Our constitutional democracy is founded on a system of checks and balances. Congress plays a vital role in overseeing the executive branch, the judiciary, and itself as a bicameral institution. The nation needs strong oversight from Congress. Yet few Americans—even those whose work and concerns intersect with Congressional oversight efforts—understand how that work is done.

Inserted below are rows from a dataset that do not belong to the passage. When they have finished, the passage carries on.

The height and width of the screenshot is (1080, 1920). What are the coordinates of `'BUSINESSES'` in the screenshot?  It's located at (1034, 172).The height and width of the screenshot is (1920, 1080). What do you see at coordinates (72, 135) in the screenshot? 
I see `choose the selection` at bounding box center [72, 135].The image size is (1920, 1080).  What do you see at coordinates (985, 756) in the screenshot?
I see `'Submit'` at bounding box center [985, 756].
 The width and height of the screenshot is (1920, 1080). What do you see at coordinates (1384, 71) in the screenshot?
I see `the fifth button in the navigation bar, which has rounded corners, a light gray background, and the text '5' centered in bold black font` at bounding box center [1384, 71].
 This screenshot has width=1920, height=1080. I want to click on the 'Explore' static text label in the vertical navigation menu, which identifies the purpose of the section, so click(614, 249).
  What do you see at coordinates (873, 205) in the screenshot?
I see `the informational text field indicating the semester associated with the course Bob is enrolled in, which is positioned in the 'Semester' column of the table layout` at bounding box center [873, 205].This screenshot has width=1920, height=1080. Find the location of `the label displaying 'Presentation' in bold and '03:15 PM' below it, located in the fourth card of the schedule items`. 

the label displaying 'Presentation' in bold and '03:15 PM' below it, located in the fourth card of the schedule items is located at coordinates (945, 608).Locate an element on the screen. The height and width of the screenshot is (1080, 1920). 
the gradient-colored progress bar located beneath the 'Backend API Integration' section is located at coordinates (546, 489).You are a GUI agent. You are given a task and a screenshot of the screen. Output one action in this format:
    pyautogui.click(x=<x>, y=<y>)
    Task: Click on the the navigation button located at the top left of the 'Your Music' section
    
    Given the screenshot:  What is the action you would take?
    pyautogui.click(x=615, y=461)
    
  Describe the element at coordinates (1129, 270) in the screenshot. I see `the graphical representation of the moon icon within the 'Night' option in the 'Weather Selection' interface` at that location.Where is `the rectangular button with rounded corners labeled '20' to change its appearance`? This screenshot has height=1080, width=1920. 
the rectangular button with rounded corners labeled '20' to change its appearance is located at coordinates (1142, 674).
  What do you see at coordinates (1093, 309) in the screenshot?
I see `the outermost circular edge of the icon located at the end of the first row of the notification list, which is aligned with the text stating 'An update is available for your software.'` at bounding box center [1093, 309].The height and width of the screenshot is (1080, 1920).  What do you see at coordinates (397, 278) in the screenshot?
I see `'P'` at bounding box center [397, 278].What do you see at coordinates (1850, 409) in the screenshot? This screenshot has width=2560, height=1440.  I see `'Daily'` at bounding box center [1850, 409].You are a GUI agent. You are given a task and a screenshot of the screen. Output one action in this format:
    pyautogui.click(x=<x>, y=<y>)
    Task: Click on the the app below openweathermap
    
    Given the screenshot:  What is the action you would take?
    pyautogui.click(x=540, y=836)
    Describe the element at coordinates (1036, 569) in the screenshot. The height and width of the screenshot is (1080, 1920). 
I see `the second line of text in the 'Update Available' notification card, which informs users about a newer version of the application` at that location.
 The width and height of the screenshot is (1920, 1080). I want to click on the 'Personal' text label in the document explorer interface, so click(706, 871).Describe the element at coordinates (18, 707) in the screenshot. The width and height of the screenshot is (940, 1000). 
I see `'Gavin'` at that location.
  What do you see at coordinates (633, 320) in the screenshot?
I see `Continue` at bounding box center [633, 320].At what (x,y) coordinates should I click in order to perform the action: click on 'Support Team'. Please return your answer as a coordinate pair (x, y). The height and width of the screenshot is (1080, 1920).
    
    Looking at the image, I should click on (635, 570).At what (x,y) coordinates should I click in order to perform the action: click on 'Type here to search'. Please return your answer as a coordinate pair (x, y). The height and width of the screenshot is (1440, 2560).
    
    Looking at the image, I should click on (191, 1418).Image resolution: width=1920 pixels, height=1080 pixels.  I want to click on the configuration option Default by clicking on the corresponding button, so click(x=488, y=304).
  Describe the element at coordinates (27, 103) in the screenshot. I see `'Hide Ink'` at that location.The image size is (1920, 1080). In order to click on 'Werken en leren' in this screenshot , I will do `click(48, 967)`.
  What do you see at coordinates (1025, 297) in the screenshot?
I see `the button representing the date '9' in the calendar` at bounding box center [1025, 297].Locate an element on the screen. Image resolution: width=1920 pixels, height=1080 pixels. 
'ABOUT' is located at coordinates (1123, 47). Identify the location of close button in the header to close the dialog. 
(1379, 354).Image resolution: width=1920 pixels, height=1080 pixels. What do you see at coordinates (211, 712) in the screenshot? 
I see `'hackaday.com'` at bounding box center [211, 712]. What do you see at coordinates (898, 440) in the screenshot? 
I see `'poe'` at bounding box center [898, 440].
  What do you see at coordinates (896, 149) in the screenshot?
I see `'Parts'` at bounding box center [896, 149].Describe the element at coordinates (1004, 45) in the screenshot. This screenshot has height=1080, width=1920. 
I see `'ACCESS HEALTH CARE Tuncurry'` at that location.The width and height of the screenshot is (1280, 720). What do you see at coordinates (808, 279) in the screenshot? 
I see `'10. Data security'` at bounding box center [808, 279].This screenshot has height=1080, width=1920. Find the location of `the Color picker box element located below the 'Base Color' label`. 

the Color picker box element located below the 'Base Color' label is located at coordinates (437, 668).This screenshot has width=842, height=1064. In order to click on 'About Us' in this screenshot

That is why we’re introducing the Project On Government Oversight (POGO) Congressional Oversight Fellowship: year-long placements for mid-career professionals of all kinds to learn more about Congressional oversight by serving alongside professional staff on a Congressional committee, engaging in oversight and investigative work. Each fellow will assist the work of a Senate or House committee promoting transparency and accountability, rooting out corruption and malfeasance, and ensuring equal protection under the law.
What we’re looking for
Candidates should have a skeptical nature, experience in investigations and/or research or a depth of knowledge in a timely area of public policy, and have a driving desire to learn more about the workings of Congress. The Fellowship is geared towards candidates who might be otherwise considered non-traditional for Congressional staffing, such as:
Investigative reporters and producers
Issue experts from advocacy groups
Those selected will serve in a full-time assignment on the staff of a Senate or House committee in Washington, DC. The Fellowship is offered for a 12-month period, beginning in January and ending in December.
What it pays
Fellows receive compensation from POGO that is competitive with Congressional staff salaries. Fellows will also receive reimbursement for certain relocation costs.
What’s the process
Interested candidates can apply using our online form until midnight on October 15. Finalists will be informed by October 21, and submit to conflict of interest vetting by POGO and interviews with host committees. Fellows will be officially selected and placed by November 1.